# What is "jute" and why is it desireable in tugs/reward toys?



## Rerun (Feb 27, 2006)

So far I've just been using a rag on Dante's flirt pole and for tug/building engagement during training. It works ok but he's getting stronger and it's starting to tear too easily.

What would be ideal to use? I'd like a ball on a rope and a regular tug of some kind. For the ball - there are the usual rubber balls with rope, but I also saw a jute ball with a rope. Which would be better, or what would be the purposes of each one if different? For a tug - jute or fabric? Benefits, drawbacks?

:help:

There are so many different tugs, I have no idea what is best. 
K9 BIte Tugs and Training: Police K9, Military K9 and Schutzhund Working Dog Equipment


----------



## JKlatsky (Apr 21, 2007)

Depends on your goal?

> **Dataset excerpt**
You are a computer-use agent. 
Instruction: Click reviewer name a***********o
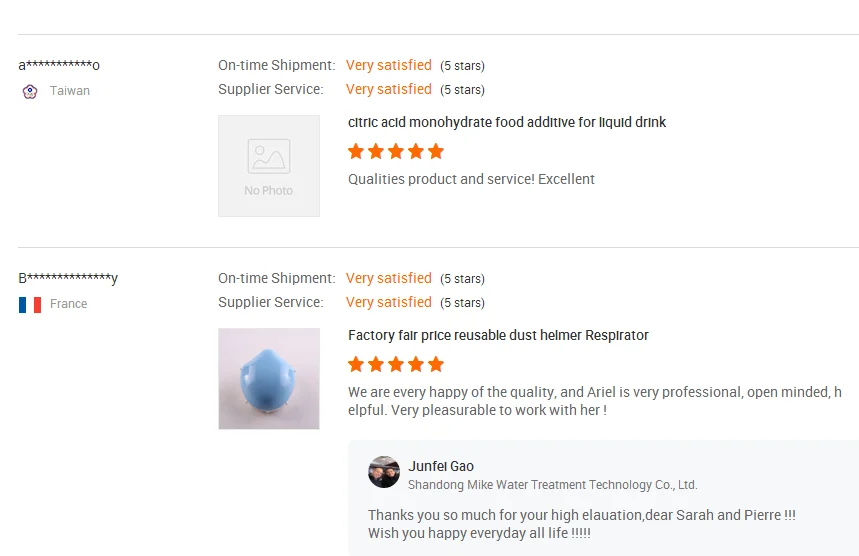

> **Problem set**
1/ Which passage in the jute tug thread runs between "## Rerun (Feb" and "tear too easily.", inclusive? Quote it word for word.
2/ How would you render this sentence from the jute tug thread in Spanish: "It works ok but he's getting stronger and it's starting to tear too easily."
3/ In the jute tug thread, what has Rerun been using on Dante's flirt pole so far?

> **Exercise responses**
1/
## Rerun (Feb 27, 2006)

So far I've just been using a rag on Dante's flirt pole and for tug/building engagement during training. It works ok but he's getting stronger and it's starting to tear too easily.

2/ Funciona bien, pero él se está volviendo más fuerte y está empezando a romperse con demasiada facilidad.

3/ A rag.